Close all open programs, INCLUDING your browser, and log off from the Internet. Next, click on Start > Run, type SFC in the "Open" box, and press Enter. When the System File Checker tool opens, select "Extract One File from installation disk". Type in the name of the file you want to replace, which is NDIS2SUP.VXD, and click on the START button.

Next, the SFC tool will let you specify where you want to restore the file from; if you saved the new version of NDIS2SUP.VXD to your Desktop, the correct path would be C:\Windows\Desktop. It will also let you specify where to save the file; the correct path is C:Windows\System (which should be listed by default). Then, simply click on the "OK" button, choose the option to backup the file, and you should be finished. Reboot the system, and you'll have the new copy of NDIS2SUP.VXD installed. The SFC tool can replace a file even if Windows is using it (actually, it simply schedules the file to be replaced during the next reboot), which makes knowing how to use the tool worthwhile.

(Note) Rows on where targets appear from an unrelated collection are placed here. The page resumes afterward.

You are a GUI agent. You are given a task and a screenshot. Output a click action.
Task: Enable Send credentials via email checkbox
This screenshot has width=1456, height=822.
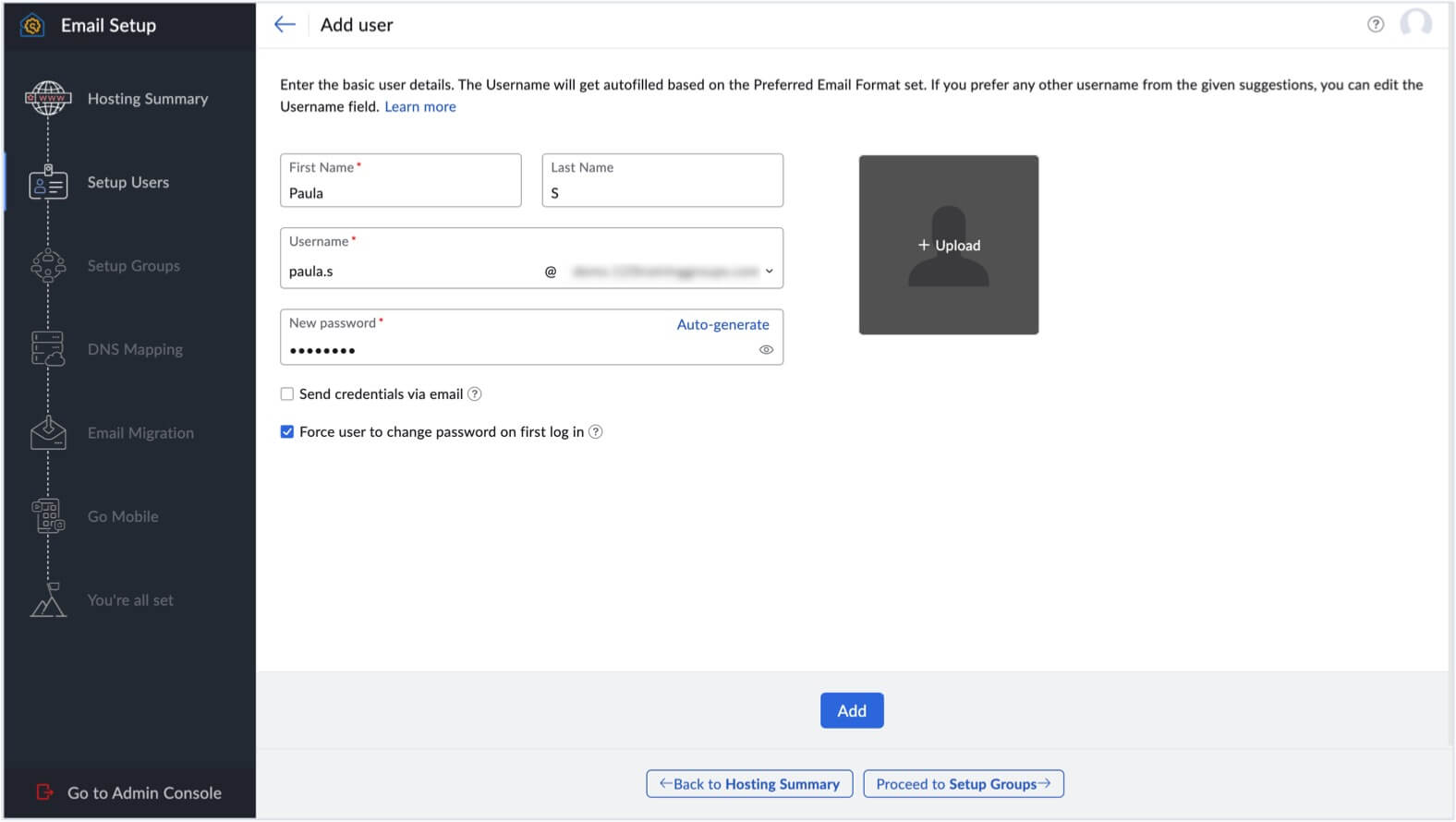[287, 394]
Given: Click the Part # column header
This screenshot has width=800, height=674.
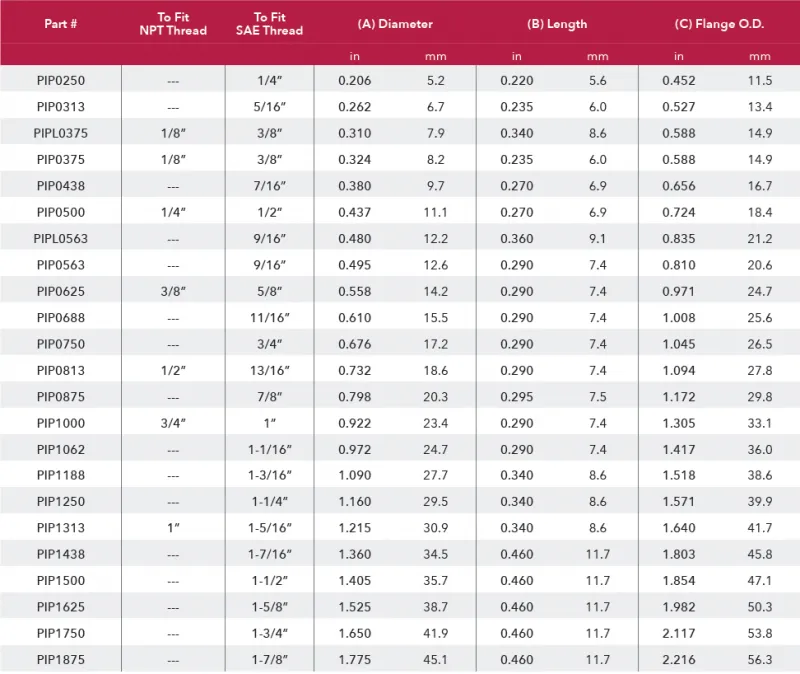Looking at the screenshot, I should pos(61,23).
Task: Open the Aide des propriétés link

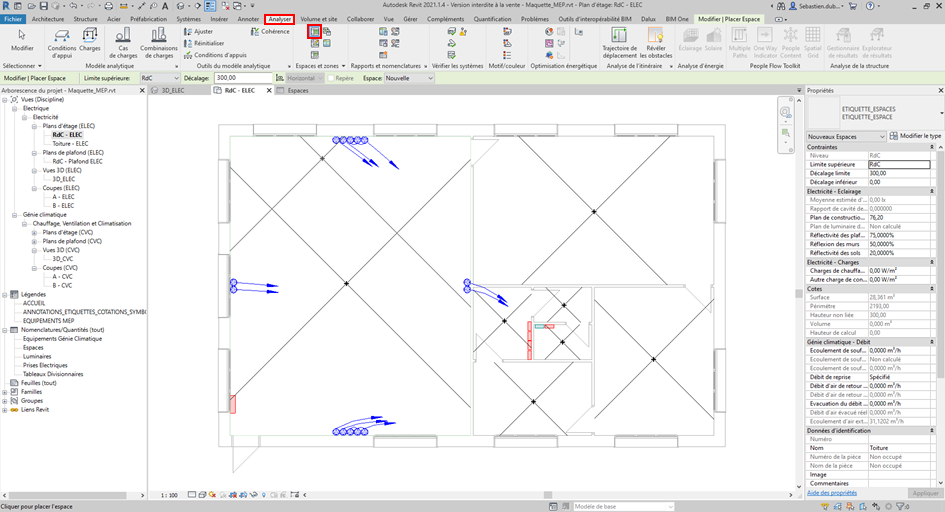Action: click(x=832, y=493)
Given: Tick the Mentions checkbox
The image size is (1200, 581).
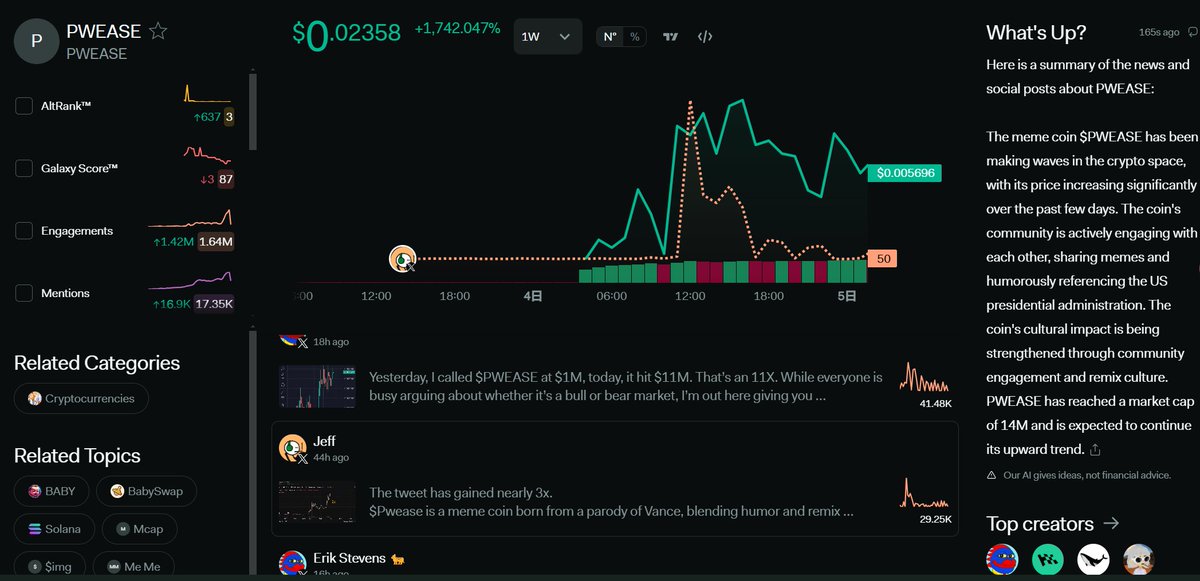Looking at the screenshot, I should pos(25,293).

Now you know the basic way to use the System File Checker tool; let us know how this turns out for you. Don't forget to reboot your system; with luck, this will end your error messages concerning the NDIS2SUP.VXD file.


----------



## rodell (Oct 7, 2004)

HOW I WISH! Before reporting , permit my irritation that accessing the prescribed website quoted in your last email did NOT produce the above files. Only under TODAY were two other earlier emails. Your last one timed at 8:50am; most recent in TODAY did not include the all-important 7:59am. Fortunately I had "minimized" it so was readily available.OK, now have the two insertion methods. Have not tried the second because of referral to Windows System. NOT LISTED.
No problem Explorer to Windows but no Windows System folder. Only "W" items: Windows update Setup file & winsxs (with 3 subordinates). Checked also under SYSTEMS but only "W" therein, Wben.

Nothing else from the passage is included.